[Records from a collection]

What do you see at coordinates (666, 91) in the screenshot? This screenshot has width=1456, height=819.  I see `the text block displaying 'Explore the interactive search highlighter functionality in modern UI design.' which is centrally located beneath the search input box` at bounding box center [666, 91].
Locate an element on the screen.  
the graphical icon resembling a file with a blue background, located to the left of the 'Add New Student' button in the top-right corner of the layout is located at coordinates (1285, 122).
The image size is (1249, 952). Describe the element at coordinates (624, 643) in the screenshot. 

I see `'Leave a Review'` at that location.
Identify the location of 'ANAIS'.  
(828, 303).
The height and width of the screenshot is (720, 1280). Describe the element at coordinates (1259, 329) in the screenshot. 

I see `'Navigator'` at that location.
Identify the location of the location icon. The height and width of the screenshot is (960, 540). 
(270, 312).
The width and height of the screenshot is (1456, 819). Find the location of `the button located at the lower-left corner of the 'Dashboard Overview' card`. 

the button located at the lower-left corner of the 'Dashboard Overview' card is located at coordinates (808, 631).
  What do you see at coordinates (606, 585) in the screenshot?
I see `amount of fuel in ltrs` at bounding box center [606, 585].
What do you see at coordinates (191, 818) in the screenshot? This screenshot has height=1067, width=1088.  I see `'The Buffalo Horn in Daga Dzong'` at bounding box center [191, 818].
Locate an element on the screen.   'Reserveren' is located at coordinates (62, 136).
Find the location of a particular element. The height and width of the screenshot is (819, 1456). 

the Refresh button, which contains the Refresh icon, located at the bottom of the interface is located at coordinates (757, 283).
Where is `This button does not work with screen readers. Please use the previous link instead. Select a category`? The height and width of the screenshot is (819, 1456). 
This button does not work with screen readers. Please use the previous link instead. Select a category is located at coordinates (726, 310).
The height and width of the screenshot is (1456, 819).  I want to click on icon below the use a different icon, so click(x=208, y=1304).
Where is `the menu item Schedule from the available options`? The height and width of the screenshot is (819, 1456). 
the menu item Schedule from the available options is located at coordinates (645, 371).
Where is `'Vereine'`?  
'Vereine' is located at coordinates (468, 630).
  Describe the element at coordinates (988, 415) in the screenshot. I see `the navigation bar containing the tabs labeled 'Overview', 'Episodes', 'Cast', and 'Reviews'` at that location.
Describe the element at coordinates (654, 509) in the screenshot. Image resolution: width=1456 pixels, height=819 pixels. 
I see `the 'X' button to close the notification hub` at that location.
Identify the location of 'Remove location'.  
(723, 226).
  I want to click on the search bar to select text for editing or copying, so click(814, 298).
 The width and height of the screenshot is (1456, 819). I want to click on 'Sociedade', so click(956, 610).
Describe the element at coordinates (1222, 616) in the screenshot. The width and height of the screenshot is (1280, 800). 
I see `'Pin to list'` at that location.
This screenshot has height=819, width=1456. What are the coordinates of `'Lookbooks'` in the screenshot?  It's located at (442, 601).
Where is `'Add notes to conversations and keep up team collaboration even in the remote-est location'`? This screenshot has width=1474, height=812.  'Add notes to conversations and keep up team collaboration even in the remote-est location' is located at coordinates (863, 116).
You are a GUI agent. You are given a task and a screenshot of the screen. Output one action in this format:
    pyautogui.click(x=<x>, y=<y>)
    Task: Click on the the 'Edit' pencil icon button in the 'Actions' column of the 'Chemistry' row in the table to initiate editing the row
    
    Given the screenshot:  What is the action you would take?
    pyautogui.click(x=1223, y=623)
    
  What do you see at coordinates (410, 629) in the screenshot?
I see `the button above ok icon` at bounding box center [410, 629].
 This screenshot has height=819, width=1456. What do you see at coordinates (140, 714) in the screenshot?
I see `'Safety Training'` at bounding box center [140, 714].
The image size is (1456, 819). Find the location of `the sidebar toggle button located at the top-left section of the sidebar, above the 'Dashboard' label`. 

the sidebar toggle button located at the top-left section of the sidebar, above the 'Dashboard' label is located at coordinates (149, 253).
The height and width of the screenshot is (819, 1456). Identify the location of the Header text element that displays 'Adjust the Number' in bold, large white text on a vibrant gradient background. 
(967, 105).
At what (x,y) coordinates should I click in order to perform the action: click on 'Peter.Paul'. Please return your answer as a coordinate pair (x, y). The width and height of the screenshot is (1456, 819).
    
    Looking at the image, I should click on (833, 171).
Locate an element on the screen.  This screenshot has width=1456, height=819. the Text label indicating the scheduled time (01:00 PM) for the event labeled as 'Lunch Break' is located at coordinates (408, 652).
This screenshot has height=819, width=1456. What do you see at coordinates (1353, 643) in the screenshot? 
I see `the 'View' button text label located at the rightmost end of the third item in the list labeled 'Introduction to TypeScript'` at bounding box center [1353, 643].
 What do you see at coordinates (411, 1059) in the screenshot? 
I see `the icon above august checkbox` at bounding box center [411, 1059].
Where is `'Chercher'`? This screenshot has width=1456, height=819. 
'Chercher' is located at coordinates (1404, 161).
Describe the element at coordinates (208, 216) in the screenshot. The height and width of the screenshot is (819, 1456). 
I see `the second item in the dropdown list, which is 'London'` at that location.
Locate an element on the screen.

§ What is needed
Convert the rows above into a Markdown table with the columns "n" and "Line". Number each line in "n", and leave out blank lines.

§ Task answer
| n | Line |
|---|---|
| 1 | What do you see at coordinates (666, 91) in the screenshot? This screenshot has width=1456, height=819.  I see `the text block displaying 'Explore the interactive search highlighter functionality in modern UI design.' which is centrally located beneath the search input box` at bounding box center [666, 91]. |
| 2 | Locate an element on the screen.   |
| 3 | the graphical icon resembling a file with a blue background, located to the left of the 'Add New Student' button in the top-right corner of the layout is located at coordinates (1285, 122). |
| 4 | The image size is (1249, 952). Describe the element at coordinates (624, 643) in the screenshot.  |
| 5 | I see `'Leave a Review'` at that location. |
| 6 | Identify the location of 'ANAIS'.   |
| 7 | (828, 303). |
| 8 | The height and width of the screenshot is (720, 1280). Describe the element at coordinates (1259, 329) in the screenshot.  |
| 9 | I see `'Navigator'` at that location. |
| 10 | Identify the location of the location icon. The height and width of the screenshot is (960, 540).  |
| 11 | (270, 312). |
| 12 | The width and height of the screenshot is (1456, 819). Find the location of `the button located at the lower-left corner of the 'Dashboard Overview' card`.  |
| 13 | the button located at the lower-left corner of the 'Dashboard Overview' card is located at coordinates (808, 631). |
| 14 |   What do you see at coordinates (606, 585) in the screenshot? |
| 15 | I see `amount of fuel in ltrs` at bounding box center [606, 585]. |
| 16 | What do you see at coordinates (191, 818) in the screenshot? This screenshot has height=1067, width=1088.  I see `'The Buffalo Horn in Daga Dzong'` at bounding box center [191, 818]. |
| 17 | Locate an element on the screen.   'Reserveren' is located at coordinates (62, 136). |
| 18 | Find the location of a particular element. The height and width of the screenshot is (819, 1456).  |
| 19 | the Refresh button, which contains the Refresh icon, located at the bottom of the interface is located at coordinates (757, 283). |
| 20 | Where is `This button does not work with screen readers. Please use the previous link instead. Select a category`? The height and width of the screenshot is (819, 1456).  |
| 21 | This button does not work with screen readers. Please use the previous link instead. Select a category is located at coordinates (726, 310). |
| 22 | The height and width of the screenshot is (1456, 819).  I want to click on icon below the use a different icon, so click(x=208, y=1304). |
| 23 | Where is `the menu item Schedule from the available options`? The height and width of the screenshot is (819, 1456).  |
| 24 | the menu item Schedule from the available options is located at coordinates (645, 371). |
| 25 | Where is `'Vereine'`?   |
| 26 | 'Vereine' is located at coordinates (468, 630). |
| 27 |   Describe the element at coordinates (988, 415) in the screenshot. I see `the navigation bar containing the tabs labeled 'Overview', 'Episodes', 'Cast', and 'Reviews'` at that location. |
| 28 | Describe the element at coordinates (654, 509) in the screenshot. Image resolution: width=1456 pixels, height=819 pixels.  |
| 29 | I see `the 'X' button to close the notification hub` at that location. |
| 30 | Identify the location of 'Remove location'.   |
| 31 | (723, 226). |
| 32 |   I want to click on the search bar to select text for editing or copying, so click(814, 298). |
| 33 |  The width and height of the screenshot is (1456, 819). I want to click on 'Sociedade', so click(956, 610). |
| 34 | Describe the element at coordinates (1222, 616) in the screenshot. The width and height of the screenshot is (1280, 800).  |
| 35 | I see `'Pin to list'` at that location. |
| 36 | This screenshot has height=819, width=1456. What are the coordinates of `'Lookbooks'` in the screenshot?  It's located at (442, 601). |
| 37 | Where is `'Add notes to conversations and keep up team collaboration even in the remote-est location'`? This screenshot has width=1474, height=812.  'Add notes to conversations and keep up team collaboration even in the remote-est location' is located at coordinates (863, 116). |
| 38 | You are a GUI agent. You are given a task and a screenshot of the screen. Output one action in this format: |
| 39 |     pyautogui.click(x=<x>, y=<y>) |
| 40 |     Task: Click on the the 'Edit' pencil icon button in the 'Actions' column of the 'Chemistry' row in the table to initiate editing the row |
| 41 |     Given the screenshot:  What is the action you would take? |
| 42 |     pyautogui.click(x=1223, y=623) |
| 43 |   What do you see at coordinates (410, 629) in the screenshot? |
| 44 | I see `the button above ok icon` at bounding box center [410, 629]. |
| 45 |  This screenshot has height=819, width=1456. What do you see at coordinates (140, 714) in the screenshot? |
| 46 | I see `'Safety Training'` at bounding box center [140, 714]. |
| 47 | The image size is (1456, 819). Find the location of `the sidebar toggle button located at the top-left section of the sidebar, above the 'Dashboard' label`.  |
| 48 | the sidebar toggle button located at the top-left section of the sidebar, above the 'Dashboard' label is located at coordinates (149, 253). |
| 49 | The height and width of the screenshot is (819, 1456). Identify the location of the Header text element that displays 'Adjust the Number' in bold, large white text on a vibrant gradient background.  |
| 50 | (967, 105). |
| 51 | At what (x,y) coordinates should I click in order to perform the action: click on 'Peter.Paul'. Please return your answer as a coordinate pair (x, y). The width and height of the screenshot is (1456, 819). |
| 52 |     Looking at the image, I should click on (833, 171). |
| 53 | Locate an element on the screen.  This screenshot has width=1456, height=819. the Text label indicating the scheduled time (01:00 PM) for the event labeled as 'Lunch Break' is located at coordinates (408, 652). |
| 54 | This screenshot has height=819, width=1456. What do you see at coordinates (1353, 643) in the screenshot?  |
| 55 | I see `the 'View' button text label located at the rightmost end of the third item in the list labeled 'Introduction to TypeScript'` at bounding box center [1353, 643]. |
| 56 |  What do you see at coordinates (411, 1059) in the screenshot?  |
| 57 | I see `the icon above august checkbox` at bounding box center [411, 1059]. |
| 58 | Where is `'Chercher'`? This screenshot has width=1456, height=819.  |
| 59 | 'Chercher' is located at coordinates (1404, 161). |
| 60 | Describe the element at coordinates (208, 216) in the screenshot. The height and width of the screenshot is (819, 1456).  |
| 61 | I see `the second item in the dropdown list, which is 'London'` at that location. |
| 62 | Locate an element on the screen. |